* [What is needed] Only the lines from the one that contains "Task: Select the 0,1,2,3 size list text" through the end of the entries, both included, should be transcribed, exactly and without pictures.

* [Data for review]
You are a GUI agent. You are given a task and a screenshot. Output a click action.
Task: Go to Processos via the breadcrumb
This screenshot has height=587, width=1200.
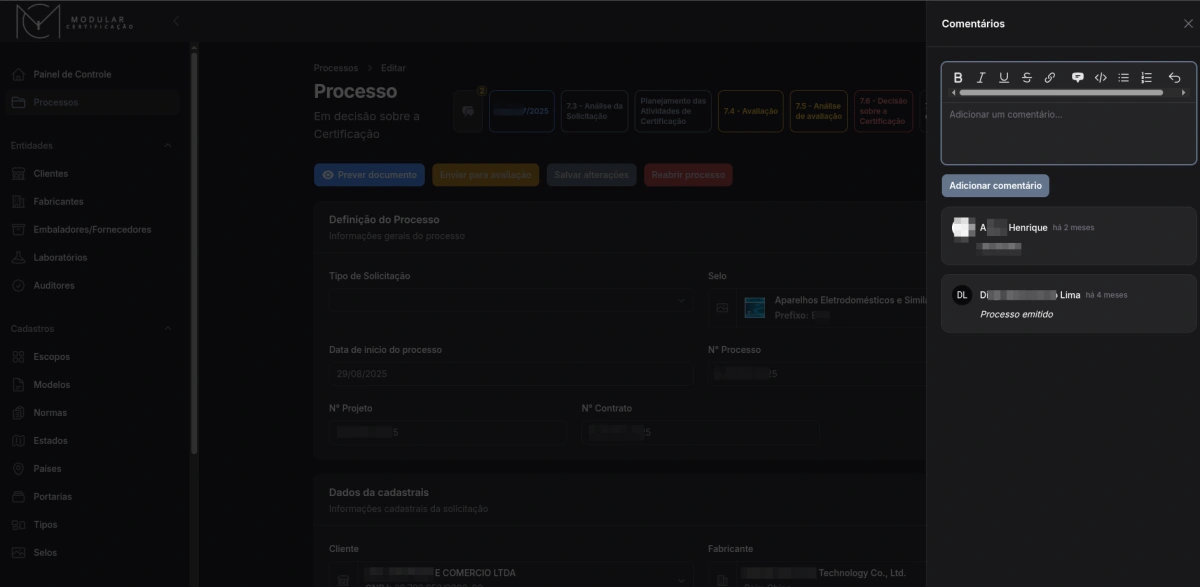point(336,67)
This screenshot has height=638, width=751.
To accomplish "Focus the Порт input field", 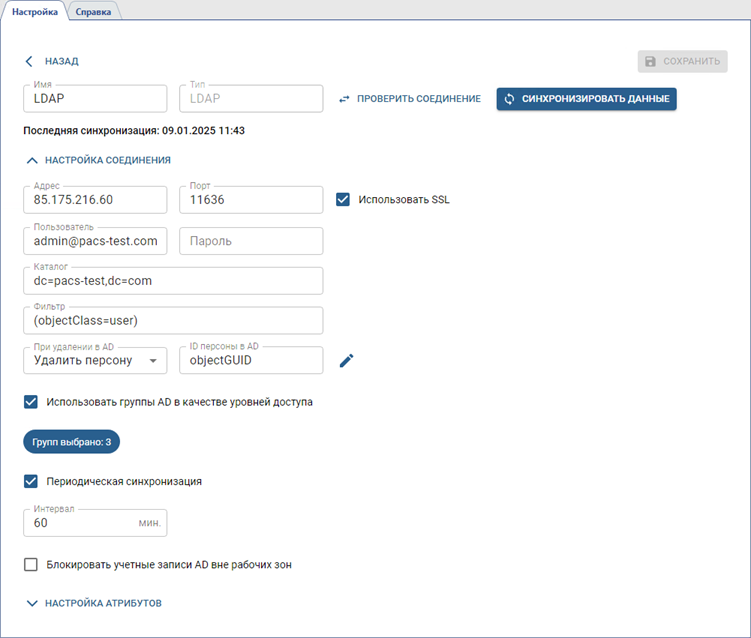I will [250, 200].
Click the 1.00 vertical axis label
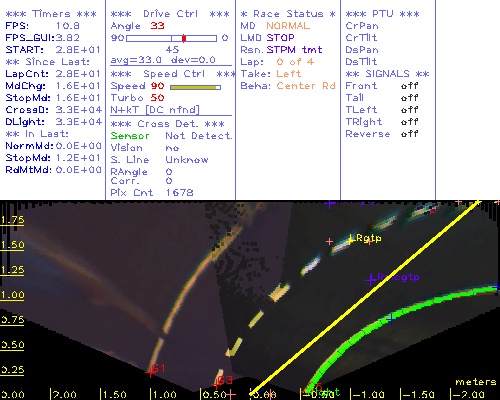500x400 pixels. [x=12, y=295]
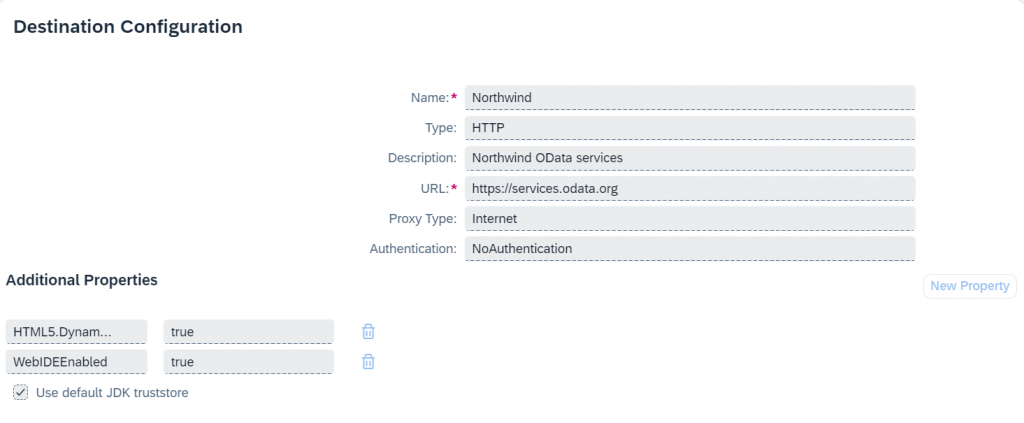1024x423 pixels.
Task: Click the "Authentication:" field label
Action: (x=413, y=249)
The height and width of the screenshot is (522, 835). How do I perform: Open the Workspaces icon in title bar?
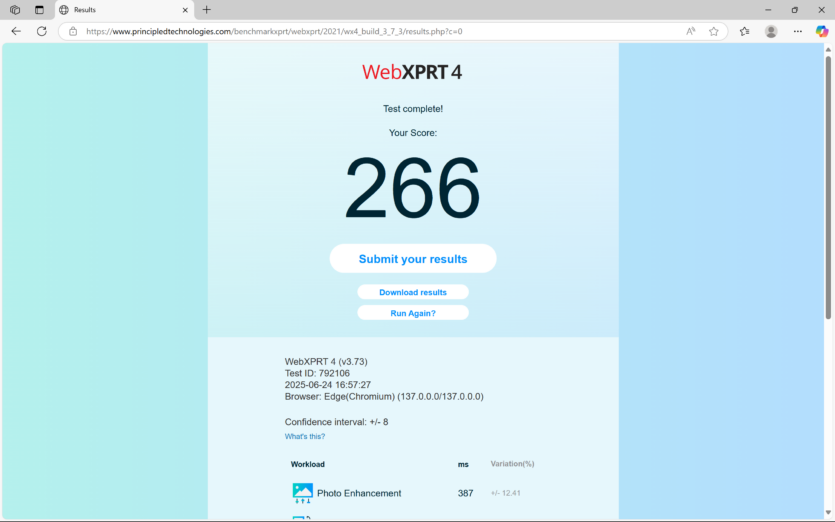pyautogui.click(x=15, y=10)
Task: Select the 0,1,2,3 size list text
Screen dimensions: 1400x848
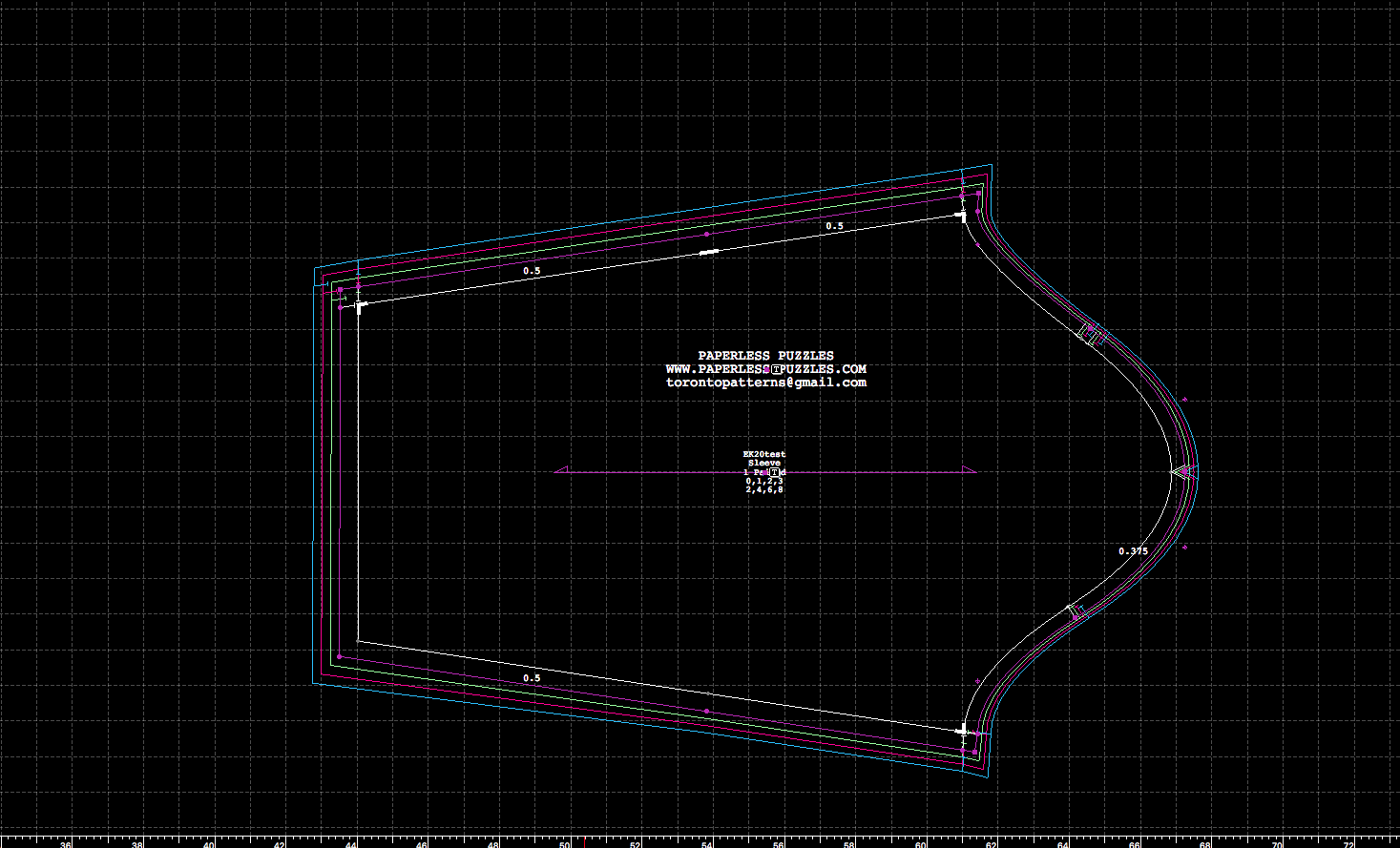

* [Completed task]
Task: Select the 0,1,2,3 size list text
Screen dimensions: 1400x848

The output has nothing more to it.